Will we set our phasers to love him?…

[Video][Website]
[5.50]
Zach Lyon: I have way too many not-completely-related thoughts that stem from Donald Glover’s attempt at a rap career: Dave Chappelle’s assertion that musicians want to be funny and comedians want to be musicians, which always seemed a bit off, because comedy fits so snugly into music, mainly hip-hop, but cramming music into comedy mainly works for novelty records, parody songs, musical accompaniment for spoken acts, or Steve Martin playing a very respectable banjo for a niche audience; the fact that hip-hop is already perhaps too intertwined with comedy for a comedian to really make a clean break in it, as Glover seems intent to do with a new identity and a horrible random-name-generatored alias, because a rapper that isn’t at least a little bit funny already won’t be worth listening to; that regardless of the fact that Glover isn’t a very good rapper and his voice is like a parody of Drake’s, he will always have an army of hipster defenders that don’t listen to hip-hop but remain ever-worried they’re gonna cancel Community; that, regardless of that, I’m still immensely impressed with his work in Jamie xx’s remix of “Rolling in the Deep”, but only because it is centered in emotion and sadness and self-pity/hatred, which any good comedian will have in spades (and also, his voice sounds much better there); so why is “Freaks and Geeks”, of all things, embarrassing?

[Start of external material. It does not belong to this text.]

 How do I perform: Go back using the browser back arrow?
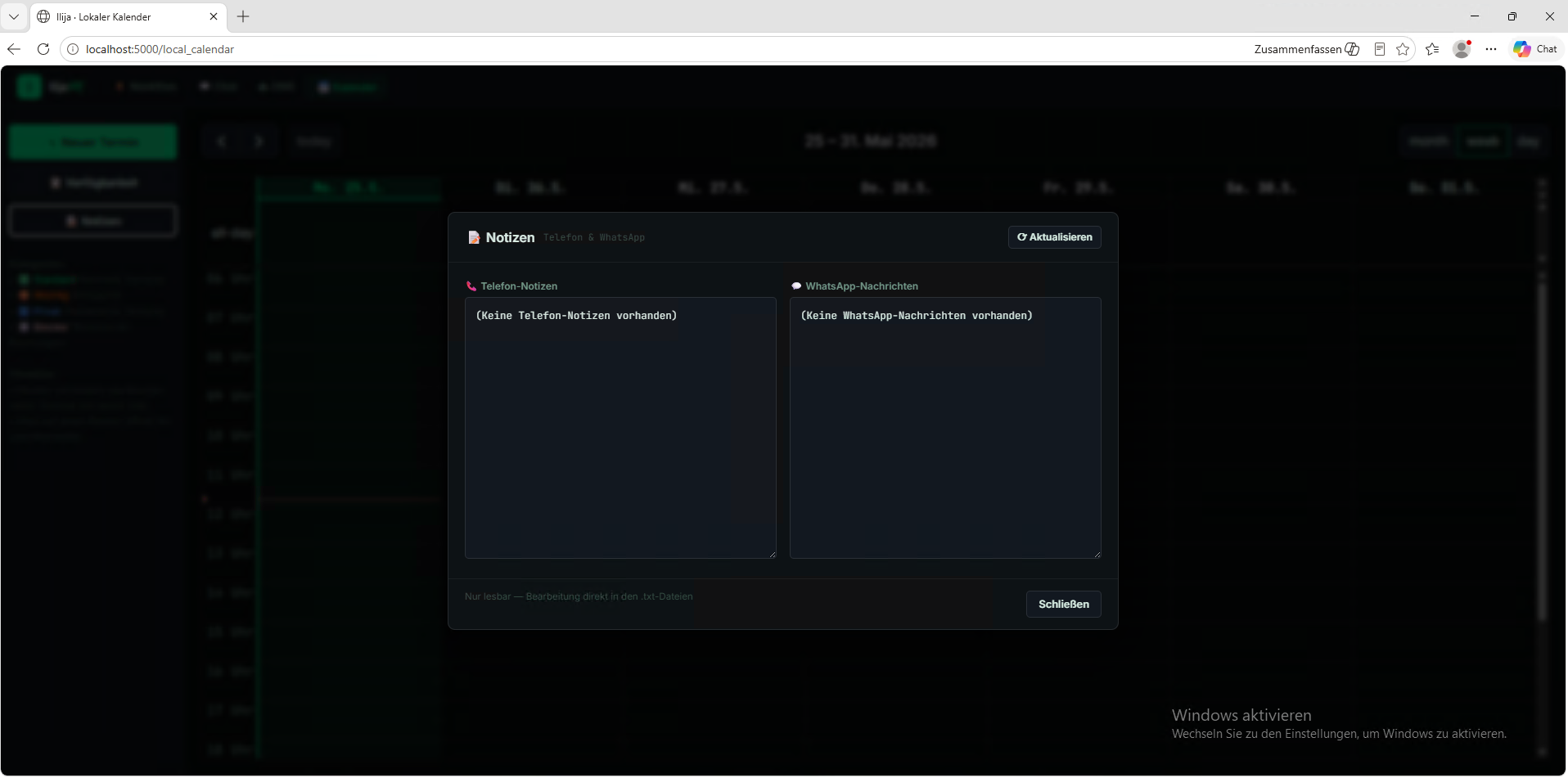14,49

There is so much here that would be funny if you weren’t being constantly reminded that this is serious-face hip-hop music and we’re not supposed to be thinking about his (amazing talents in) other endeavors of comedy and acting; we are not supposed to hear a comedian doing rap, we’re supposed to hear a rapper who happens to be very funny. I want to root for hell like Donald Glover in everything he does – I was ecstatic when I learned he got a writing gig on 30 Rock, let alone a starring role in the funniest show on television – but all this song makes me want to do is look over a highlight reel of his good shit. I guess the grandest thing I can say about “Freaks and Geeks,” aside from the fact that its title is more than a little bit pandering, is that it sounds like a novelty song, and fails because it isn’t trying to be one.
[4]
Kat Stevens: I know the clue is in the name but this song is so gloriously juvenile it probably wouldn’t be allowed to see Uncle Buck in the cinema (though it would certainly claim it had seen said film ten times already in the playground the next day). The lyrics are the usual swaggery pronouncements of sexual prowess but the glee and inventiveness with which they are delivered makes it sound like Childish has barely got past second base (sneaking into Who Framed Roger Rabbit? was much easier). As a result I want to ruffle his hair and give him a KitKat.
[8]
Anthony Easton: I am amused by the audacity in 20 per cent of these rhymes, offended by the misogyny in about 40 per cent, and bored by the braggadocio in the rest of them.
[7]
Martin Skidmore: Reading that Donald Glover is a comedy actor, I expected this to be painful, but it’s okay, genuine hip hop not a parody. The beats are rather lightweight and underpowered, and he’s a slightly awkward rapper, but he has some decent lines and I kind of like his tone. Not bad, not great.
[5]
Jer Fairall: For something I expected to be another Lonely Island, this reminds me much more of the manic verbal splays of underground rapper Busdriver, though Donald Glover falls quite a bit short of Regan Farquhar’s head spinning virtuosity. He more than makes up for it in wit, though, dropping too many killer one-liners here to whittle down to even a representative quotable few.
[7]
Alfred Soto: I’m reasonably confident that any member of the Jukebox with a budget and the right collaborators could record an album. We’d come up with better witticisms than “I’m runnin’ this bitch/You’re just the dog walker” too.
[1]
Jonathan Bogart: Grade possibly inflated because I watched the video rather than just listened, so my feelings about the song no doubt got mixed up with my feelings about Donald Glover the actor and comedian and perpetual highlight of the only TV show I ever go out of my way to watch. But other than that: plenty of clever lines, perhaps too much Weezy flow and too many Yeezy themes, but he’s young and part of me is just amazed that what basically amounts to a vanity hip-hop career can be any good at all.
[7]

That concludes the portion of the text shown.